__WORK ITEM__
Write all of the entries out again exactly, but not the images.

__RECORDS SHOWN__
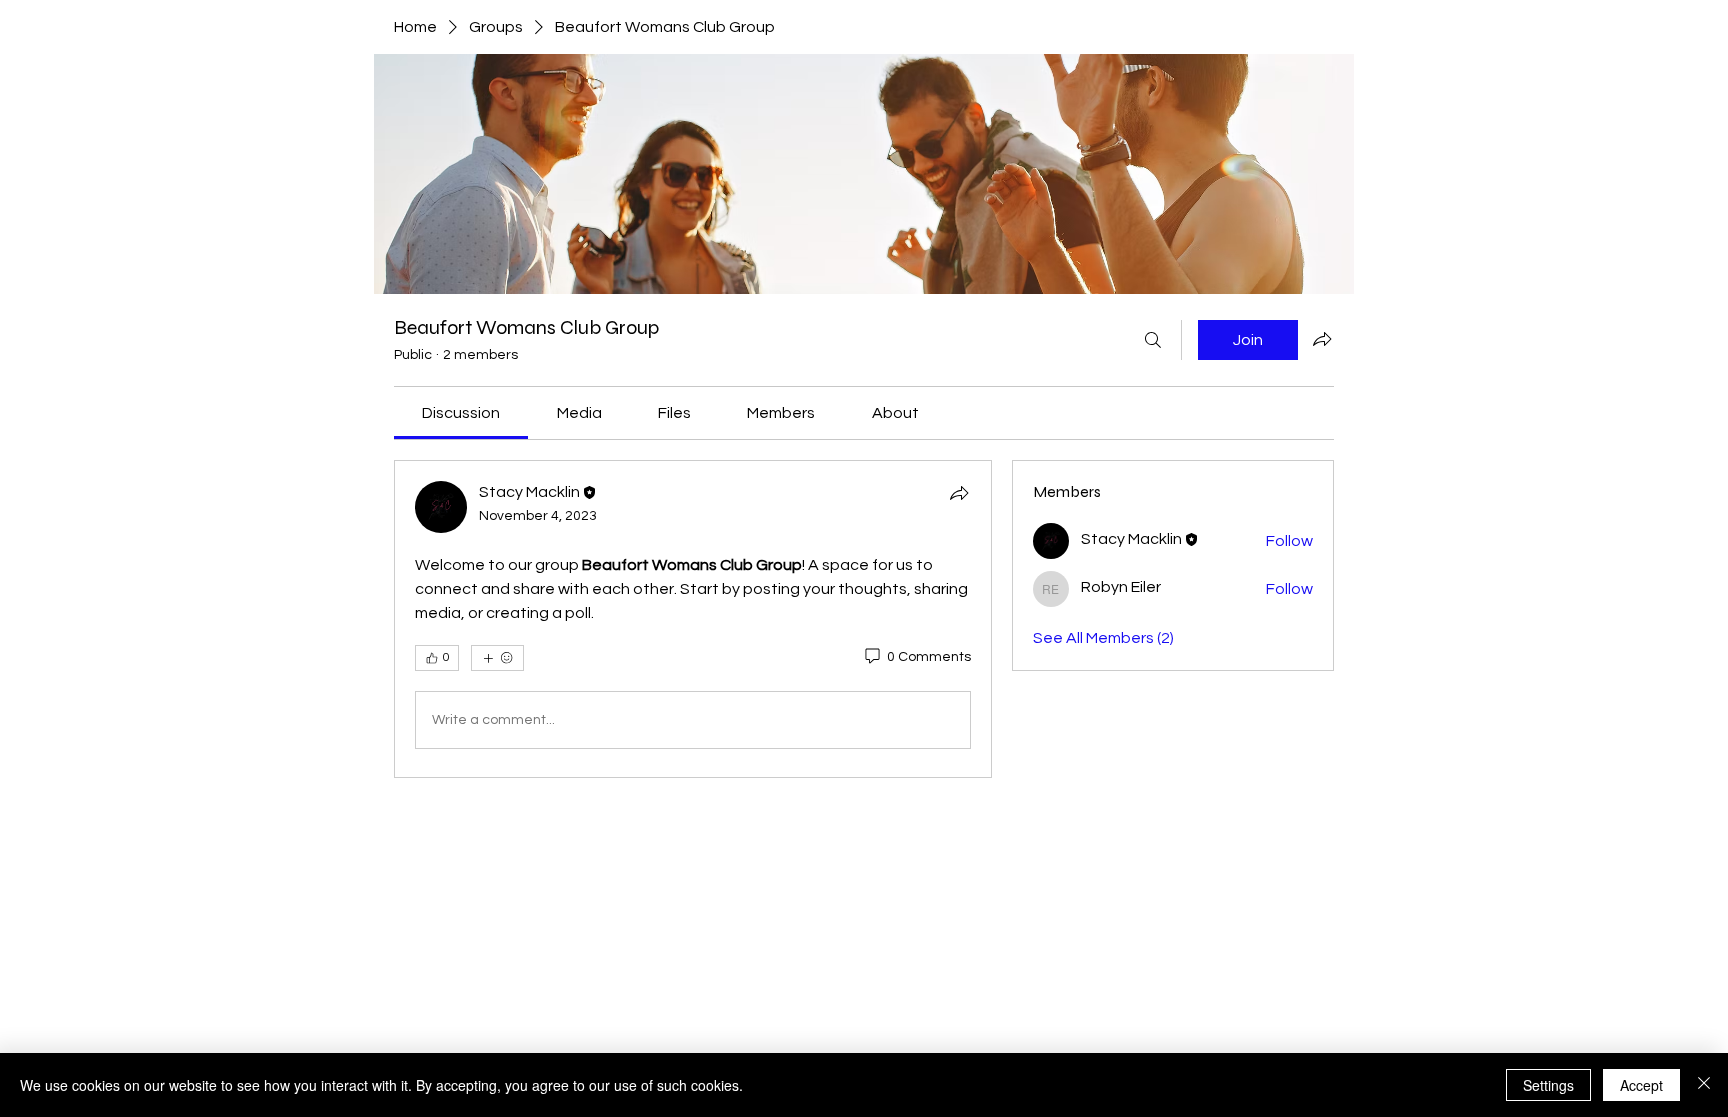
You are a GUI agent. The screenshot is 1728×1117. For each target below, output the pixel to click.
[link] (461, 413)
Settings (1548, 1085)
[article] (693, 619)
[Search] (1153, 340)
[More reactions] (497, 658)
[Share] (959, 493)
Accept (1641, 1085)
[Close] (1704, 1085)
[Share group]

__RESULT FOR THIS EXERCISE__
You are a GUI agent. The screenshot is 1728×1117. For each target below, output the pixel to click.
[link] (461, 413)
Settings (1548, 1085)
[article] (693, 619)
[Search] (1153, 340)
[More reactions] (497, 658)
[Share] (959, 493)
Accept (1641, 1085)
[Close] (1704, 1085)
[Share group]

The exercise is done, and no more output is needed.